REPUBLIKA.CO.ID, YOGYAKARTA -- Ketua Pengurus Pusat Muhammadiyah Haedar Nashir menilai tradisi takbir keliling dapat menjadi sarana menanamkan nilai spiritualitas sekaligus menghindarkan generasi muda dari keekstreman.
"Dengan perayaan takbir keliling ini kita juga dapat menyambung silaturahmi sesama umat Islam dengan nuansa perdamaian sehingga dapat menangkal paham-paham ekstrem," kata Haedar seusai melepas kontingen takbir keliling di pelataran Masjid Gedhe Kauman, Yogyakarta, Selasa (5/7) malam.
Menurut dia tradisi takbir keliling yang secara rutin hanya dapat ditemukan di Indonesia itu juga mampu menangkal paham ekstrem masuk di tengah generasi muda. Sebab melalui takbir keliling itu juga mempertemukan simbol-simbol budaya nusantara, bukan hanya simbol keislaman semata.
Selain itu dalam waktu yang bersamaan takbir keliling juga dapat menangkal masuknya paham sekular yang berupaya memisahkan generasi muda dari nilai keagamaan.
"Ini tradisi yang bagus karena sekaligus menjadi saran edukasi dan menanamkan kecintaan anak-anak terhadap nilai keislaman di tengah hegemoni skularisasi melalui berbagai media sosial," kata dia.
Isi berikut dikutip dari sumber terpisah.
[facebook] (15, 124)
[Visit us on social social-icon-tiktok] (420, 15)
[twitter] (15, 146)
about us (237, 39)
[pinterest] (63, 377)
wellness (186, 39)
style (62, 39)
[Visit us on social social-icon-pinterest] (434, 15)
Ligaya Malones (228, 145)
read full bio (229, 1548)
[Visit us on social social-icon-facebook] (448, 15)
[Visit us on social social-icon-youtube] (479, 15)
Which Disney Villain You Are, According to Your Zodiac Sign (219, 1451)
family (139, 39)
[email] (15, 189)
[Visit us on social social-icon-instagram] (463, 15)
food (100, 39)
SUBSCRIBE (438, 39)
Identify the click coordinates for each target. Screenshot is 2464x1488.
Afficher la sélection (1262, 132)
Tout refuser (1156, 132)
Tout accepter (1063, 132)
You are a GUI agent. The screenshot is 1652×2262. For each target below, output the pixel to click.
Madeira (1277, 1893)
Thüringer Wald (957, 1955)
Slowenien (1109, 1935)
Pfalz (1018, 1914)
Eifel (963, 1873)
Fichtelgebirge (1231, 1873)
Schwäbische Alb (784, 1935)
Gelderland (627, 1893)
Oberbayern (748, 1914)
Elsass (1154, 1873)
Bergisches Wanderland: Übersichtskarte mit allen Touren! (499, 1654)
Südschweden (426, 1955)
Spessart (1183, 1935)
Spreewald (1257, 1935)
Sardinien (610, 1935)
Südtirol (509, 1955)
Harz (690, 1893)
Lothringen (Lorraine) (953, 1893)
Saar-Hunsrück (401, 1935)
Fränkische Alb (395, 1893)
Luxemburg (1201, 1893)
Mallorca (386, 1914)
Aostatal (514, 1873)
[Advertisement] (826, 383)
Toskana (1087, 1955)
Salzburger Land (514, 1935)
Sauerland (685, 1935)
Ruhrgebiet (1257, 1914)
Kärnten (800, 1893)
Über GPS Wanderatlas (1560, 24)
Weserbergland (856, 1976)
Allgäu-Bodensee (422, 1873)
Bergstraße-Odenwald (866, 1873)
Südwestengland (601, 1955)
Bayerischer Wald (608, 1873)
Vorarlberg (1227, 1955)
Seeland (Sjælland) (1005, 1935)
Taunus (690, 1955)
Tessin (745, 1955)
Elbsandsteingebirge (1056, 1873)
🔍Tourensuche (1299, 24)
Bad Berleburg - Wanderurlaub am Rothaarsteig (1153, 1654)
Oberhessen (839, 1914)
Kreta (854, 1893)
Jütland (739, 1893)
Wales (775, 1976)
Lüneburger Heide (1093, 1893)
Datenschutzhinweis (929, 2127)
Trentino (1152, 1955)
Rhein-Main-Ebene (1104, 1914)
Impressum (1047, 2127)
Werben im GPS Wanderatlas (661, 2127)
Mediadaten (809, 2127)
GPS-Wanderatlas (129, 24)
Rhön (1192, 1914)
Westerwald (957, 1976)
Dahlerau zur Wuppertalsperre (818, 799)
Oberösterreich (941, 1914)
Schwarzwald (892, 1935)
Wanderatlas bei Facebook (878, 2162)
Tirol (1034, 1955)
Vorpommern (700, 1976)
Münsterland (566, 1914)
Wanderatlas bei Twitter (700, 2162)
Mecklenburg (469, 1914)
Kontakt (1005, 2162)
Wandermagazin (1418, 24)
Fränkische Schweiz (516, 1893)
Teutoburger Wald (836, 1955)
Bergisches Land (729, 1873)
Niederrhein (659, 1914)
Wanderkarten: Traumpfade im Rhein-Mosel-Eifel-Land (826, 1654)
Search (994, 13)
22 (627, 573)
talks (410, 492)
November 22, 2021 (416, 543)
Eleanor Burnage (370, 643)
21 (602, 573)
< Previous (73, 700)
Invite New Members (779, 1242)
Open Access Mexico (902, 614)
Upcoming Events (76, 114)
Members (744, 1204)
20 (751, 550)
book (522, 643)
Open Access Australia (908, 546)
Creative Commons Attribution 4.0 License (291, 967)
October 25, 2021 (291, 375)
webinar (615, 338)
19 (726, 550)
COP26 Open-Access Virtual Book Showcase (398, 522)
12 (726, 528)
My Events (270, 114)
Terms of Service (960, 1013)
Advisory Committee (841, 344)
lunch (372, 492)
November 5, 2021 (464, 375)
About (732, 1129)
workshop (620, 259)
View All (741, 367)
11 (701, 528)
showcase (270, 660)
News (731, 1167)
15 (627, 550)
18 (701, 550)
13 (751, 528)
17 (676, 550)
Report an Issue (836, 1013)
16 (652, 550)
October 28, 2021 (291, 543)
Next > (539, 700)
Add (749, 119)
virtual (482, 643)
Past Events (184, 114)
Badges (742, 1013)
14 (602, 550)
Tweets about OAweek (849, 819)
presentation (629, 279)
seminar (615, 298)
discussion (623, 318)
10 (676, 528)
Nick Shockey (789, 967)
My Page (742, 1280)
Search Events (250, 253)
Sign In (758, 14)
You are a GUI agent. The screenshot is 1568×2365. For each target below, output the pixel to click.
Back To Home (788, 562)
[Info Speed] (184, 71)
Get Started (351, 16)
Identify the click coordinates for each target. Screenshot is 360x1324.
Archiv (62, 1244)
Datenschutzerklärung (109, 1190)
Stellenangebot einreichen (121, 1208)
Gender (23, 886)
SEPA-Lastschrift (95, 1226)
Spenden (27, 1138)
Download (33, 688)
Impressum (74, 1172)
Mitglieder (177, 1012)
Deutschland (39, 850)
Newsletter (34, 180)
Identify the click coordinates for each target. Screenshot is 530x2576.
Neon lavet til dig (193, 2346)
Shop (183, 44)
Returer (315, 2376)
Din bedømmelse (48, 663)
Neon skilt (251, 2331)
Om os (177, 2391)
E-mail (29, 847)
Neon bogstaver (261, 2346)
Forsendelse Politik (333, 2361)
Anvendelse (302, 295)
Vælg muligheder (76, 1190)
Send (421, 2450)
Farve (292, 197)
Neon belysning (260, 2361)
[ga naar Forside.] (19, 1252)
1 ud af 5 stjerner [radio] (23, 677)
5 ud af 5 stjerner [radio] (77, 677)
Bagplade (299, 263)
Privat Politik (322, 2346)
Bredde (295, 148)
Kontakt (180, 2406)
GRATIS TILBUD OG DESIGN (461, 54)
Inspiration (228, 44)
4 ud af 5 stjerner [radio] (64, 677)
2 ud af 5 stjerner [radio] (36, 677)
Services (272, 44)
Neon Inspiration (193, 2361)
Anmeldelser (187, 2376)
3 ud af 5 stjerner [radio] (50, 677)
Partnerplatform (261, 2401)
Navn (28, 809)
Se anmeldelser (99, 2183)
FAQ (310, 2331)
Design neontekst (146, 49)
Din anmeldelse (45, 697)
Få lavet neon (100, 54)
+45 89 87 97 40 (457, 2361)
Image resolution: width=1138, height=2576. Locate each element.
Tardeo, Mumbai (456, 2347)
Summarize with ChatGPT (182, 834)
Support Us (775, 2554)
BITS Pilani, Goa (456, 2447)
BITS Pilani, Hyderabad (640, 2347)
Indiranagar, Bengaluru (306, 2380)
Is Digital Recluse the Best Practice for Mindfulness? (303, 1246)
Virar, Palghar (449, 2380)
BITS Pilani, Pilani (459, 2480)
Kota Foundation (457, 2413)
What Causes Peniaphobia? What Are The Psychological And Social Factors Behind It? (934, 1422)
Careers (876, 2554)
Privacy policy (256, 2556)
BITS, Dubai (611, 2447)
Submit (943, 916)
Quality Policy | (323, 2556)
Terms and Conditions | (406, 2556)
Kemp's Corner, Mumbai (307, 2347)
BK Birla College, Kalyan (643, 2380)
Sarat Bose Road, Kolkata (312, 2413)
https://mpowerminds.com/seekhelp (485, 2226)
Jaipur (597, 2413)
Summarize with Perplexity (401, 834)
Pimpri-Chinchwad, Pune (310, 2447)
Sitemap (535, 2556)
Menurut dia peristiwa bom seperti di Madinah, konflik di Suriah, hingga bom di Surakarta dapat ditangkal dan tidak terjadi di Indonesia dengan ekspresi perayaan keislaman melalui tradisi takbir keliling serta halal bi halal yang terus di lestarikan di Indonesia.
Haedar mengatakan, tradisi halal bi halal yang selalu disertai dengan mudik Lebaran seperti di Indonesia juga jarang dijumpai di negara manapun.
Melalui tradisi itu masyarakat Indonesia dapat membangun solidaritas kolektif secara langsung. Dalam konteks masyarakat Indonesia, silaturahim secara langsung saat Lebaran tidak dapat digantikan dengan cara yang lain, misalnya hanya dilakukan melalui alat komunikasi atau media lainnya.
"Sebab dengan bertemu langsung ada jiwa yang bertemu. Relasi personal sangat penting dipertahankan di Indonesia, sehingga mampu menangkal watak individualitas dan melanggengkan budaya tolong menolong," kata dia.